### EXCERPT TO READ:
═══

Life out of Whack
Aug. 7th, 2013 12:35 pm![[personal profile]](https://www.dreamwidth.org/img/silk/identity/user.png)

I think it's the mixed spiral of dubious motivation and internet fixation.
- Dubious motivation: So much in my life is in flux right now. I have my two oldest kids in the house for the summer, my podcasting/youtube work is in this limbo right before something really big is due to happen, my web design work is mostly on hold while I fix some server stuff, POC is over and the new planning stages have started, and a system administrator position I was going to fill requires me to do some pretty significant PHP work that I'm having trouble beginning. I could pick up one or more of these projects, but the fact that the kids are in the house really puts a damper on things. See, I take a while to get motivated... and I have to have gotten my distractions behind me... then I can pick up my work... but I'm also waffling pretty hard on what I should actually be working on. What's important? What means anything? How can I turn something I'm doing... ANYTHING I'm doing... into something that earns me some money. It all feels like housework... doomed to be instantly repeated once the initial task is done.
- Internet Fixation: So I do a sweep of social media, consume some clever internet content, drop some comments here and there, read my political debate communities, and skim the comments on our latest videos. Once that is done, I can dig into my project, right? But if the kids need something, I get pulled away, I get distracted, and then I return with a "quick" sweep of those tasks. And heaven forbid I comment on a political issue and get someone challenging what I've said! Because if that happens, I have an hour's worth of reading and research to do so that my reply is both accurate and poignant. And if I get into an extended debate, that will call me away from whatever else I'm doing repeatedly throughout the day.

═══

Records from a dataset
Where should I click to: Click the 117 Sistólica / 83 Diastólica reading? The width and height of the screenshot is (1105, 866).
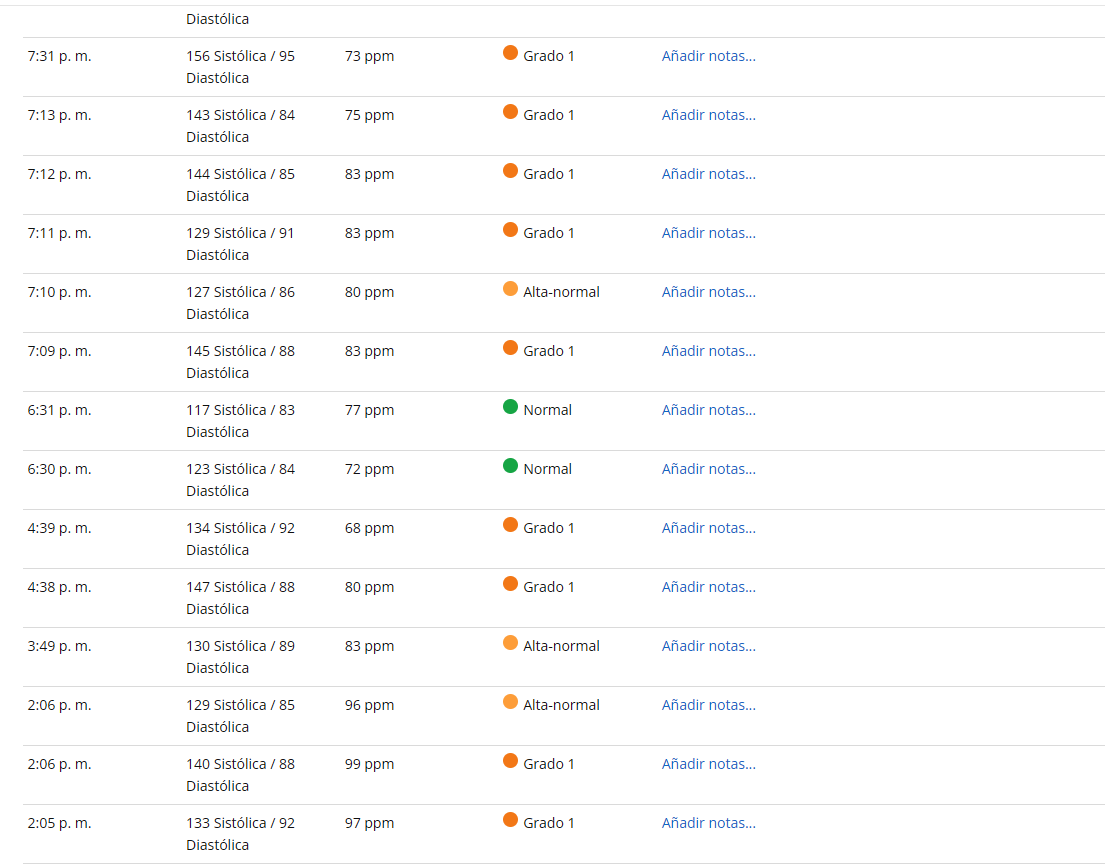coord(240,420)
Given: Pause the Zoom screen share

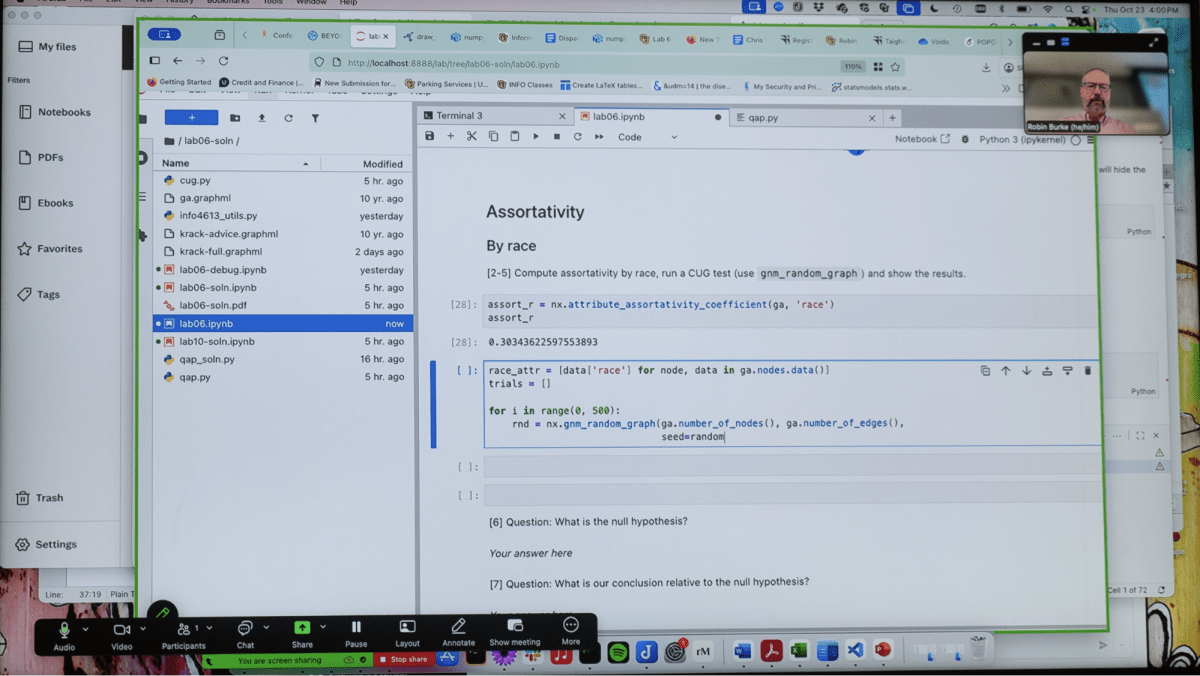Looking at the screenshot, I should [x=356, y=631].
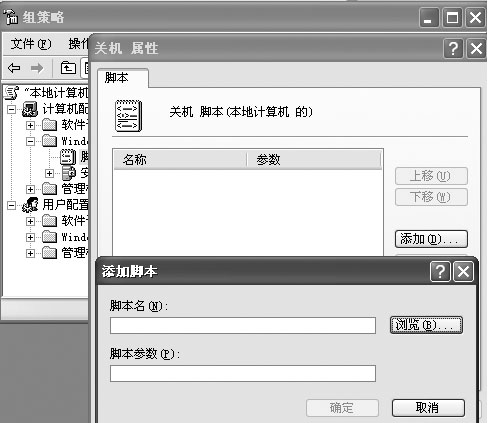Collapse the 用户配置 tree node
The width and height of the screenshot is (488, 423).
(x=11, y=205)

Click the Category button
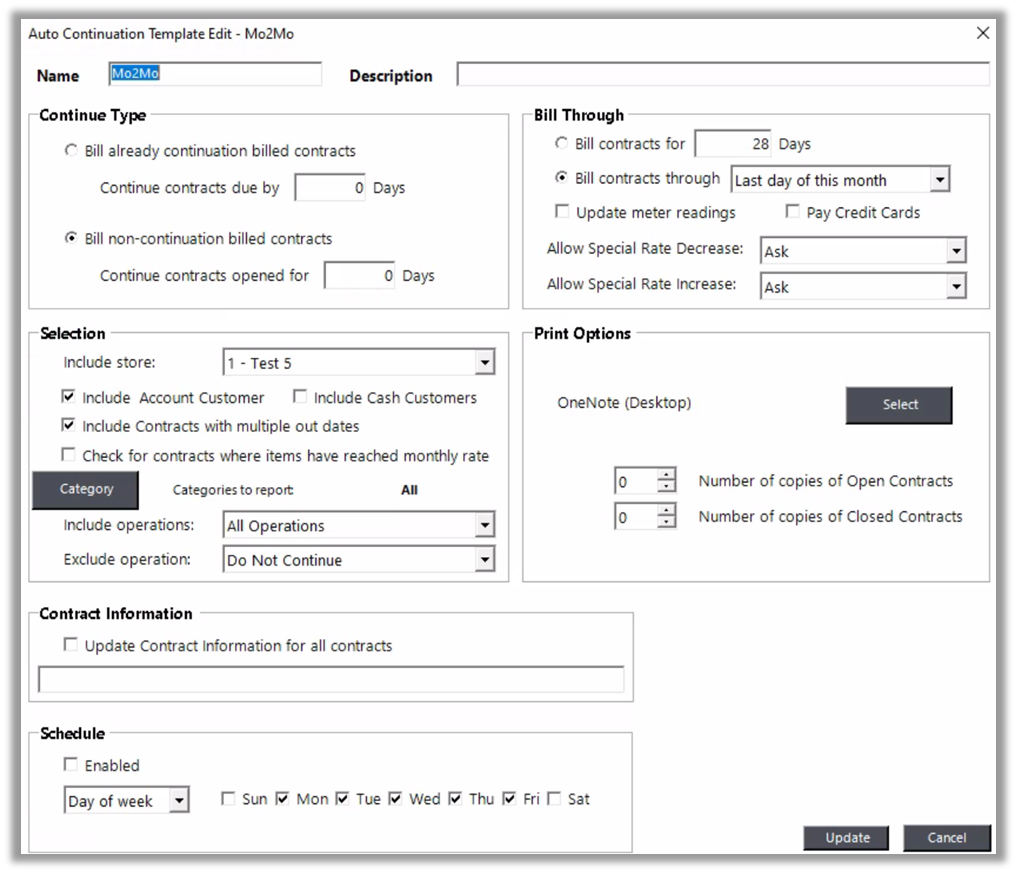(x=86, y=489)
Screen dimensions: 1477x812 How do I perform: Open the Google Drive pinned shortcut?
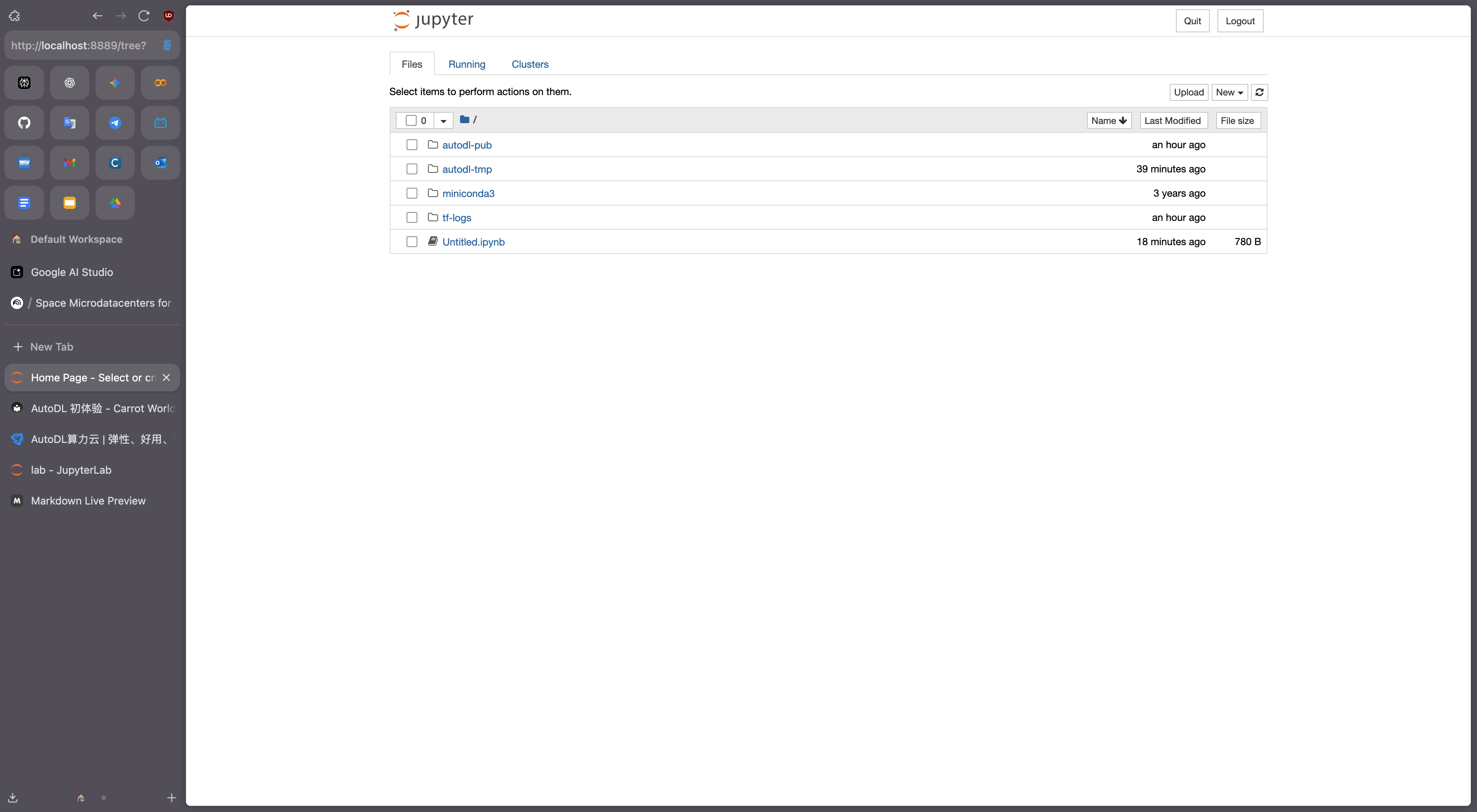coord(115,203)
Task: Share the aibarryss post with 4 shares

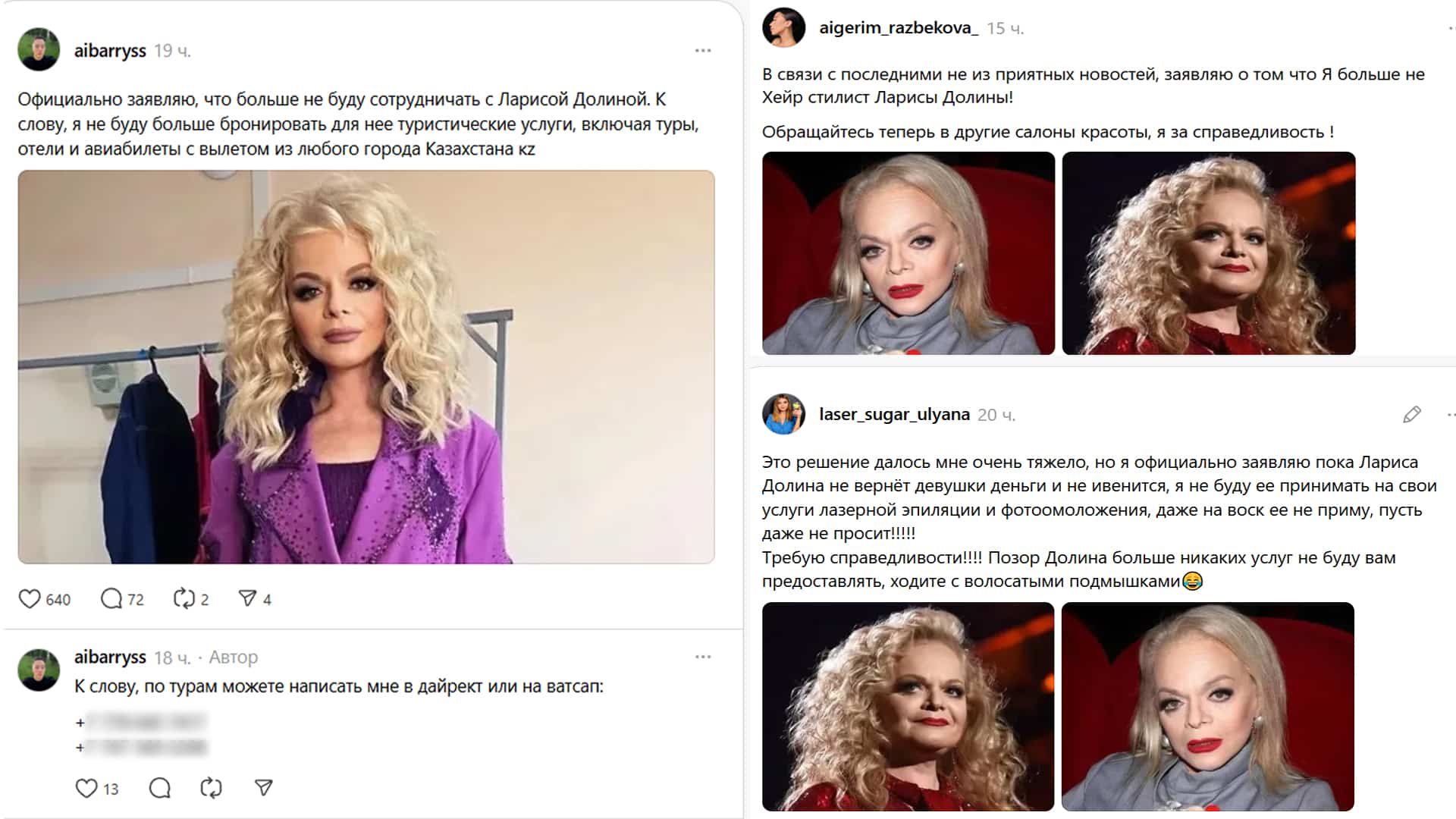Action: tap(247, 599)
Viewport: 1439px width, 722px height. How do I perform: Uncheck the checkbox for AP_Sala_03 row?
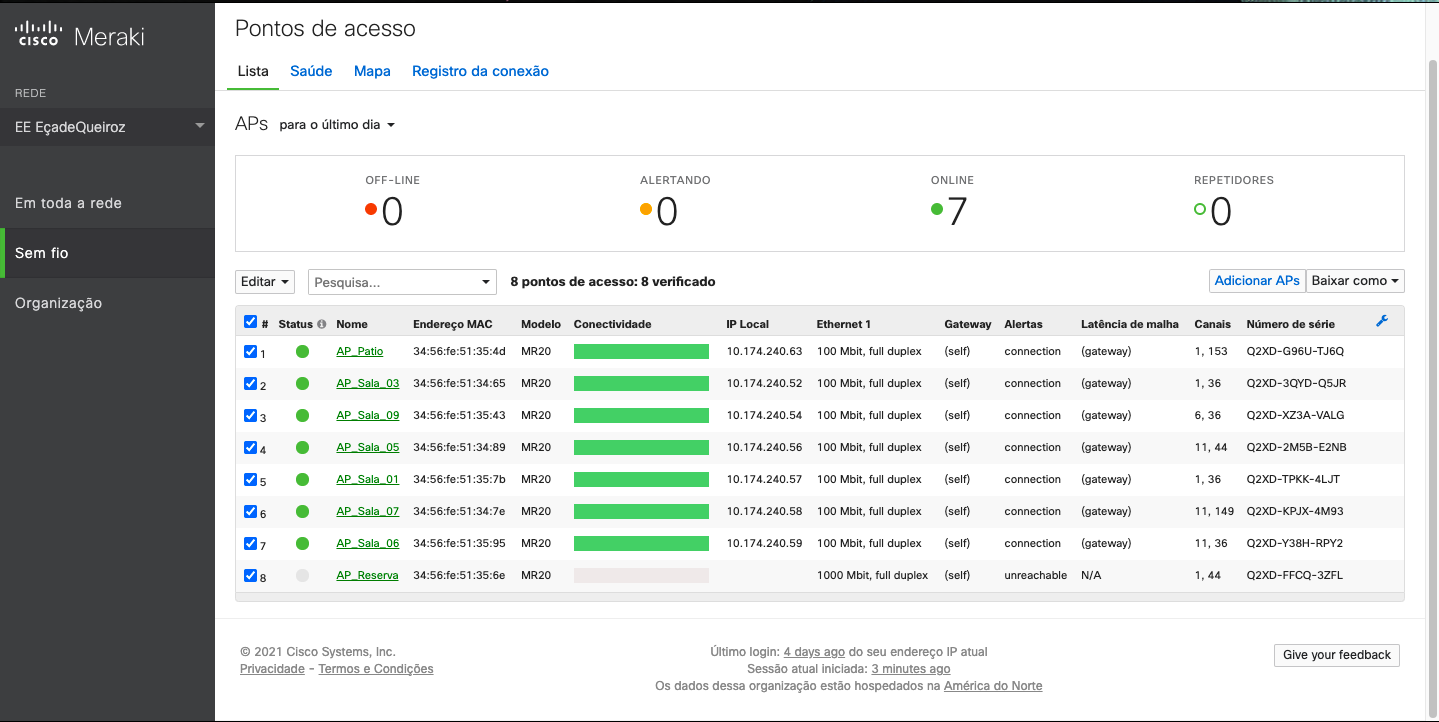[x=250, y=383]
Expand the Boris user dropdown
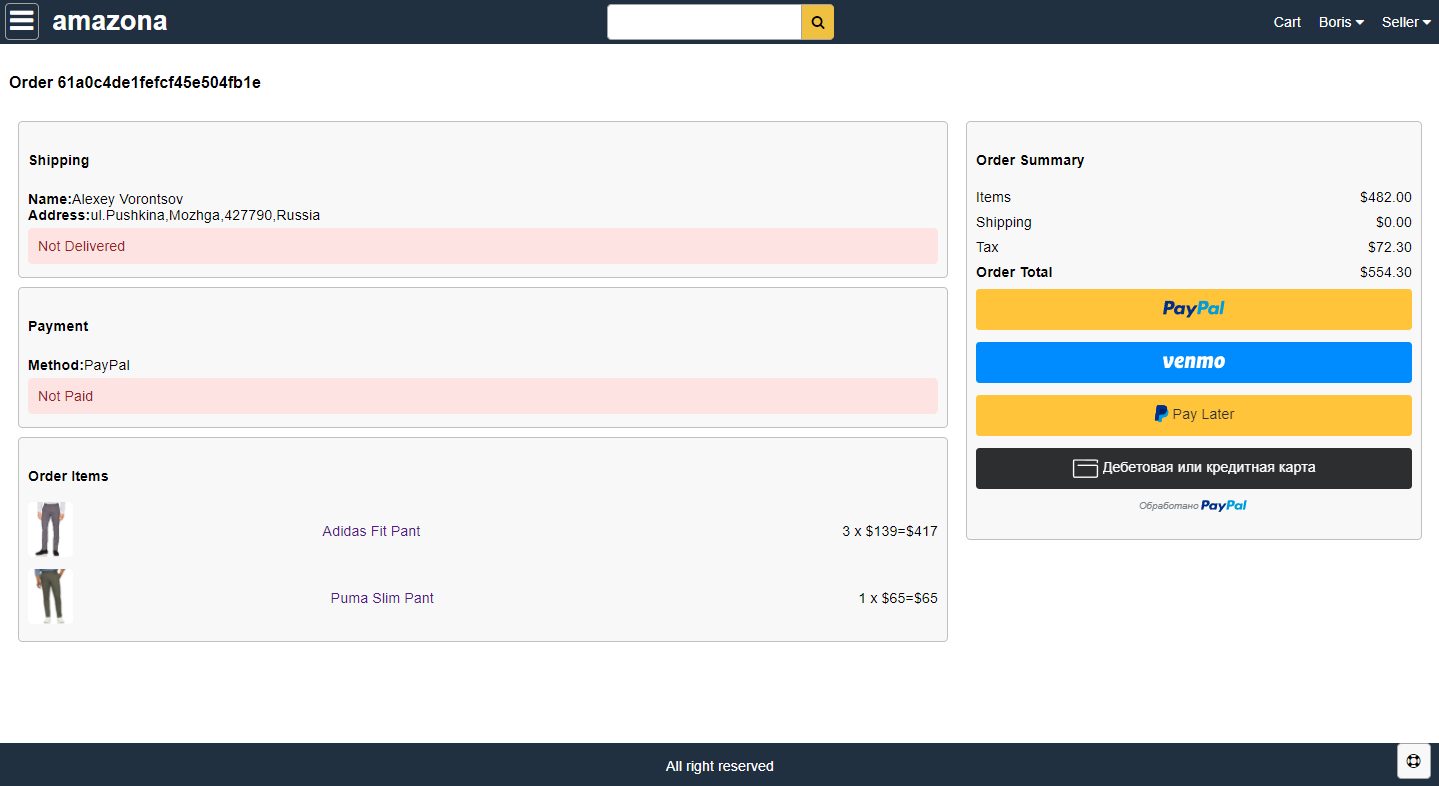This screenshot has width=1439, height=786. (x=1341, y=22)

═══

### STATED GOAL:
Please return the passage of the blog post above from "- Internet Fixation: So" to "throughout the day.", copied word for word.

### FINISHED ANSWER:
- Internet Fixation: So I do a sweep of social media, consume some clever internet content, drop some comments here and there, read my political debate communities, and skim the comments on our latest videos. Once that is done, I can dig into my project, right? But if the kids need something, I get pulled away, I get distracted, and then I return with a "quick" sweep of those tasks. And heaven forbid I comment on a political issue and get someone challenging what I've said! Because if that happens, I have an hour's worth of reading and research to do so that my reply is both accurate and poignant. And if I get into an extended debate, that will call me away from whatever else I'm doing repeatedly throughout the day.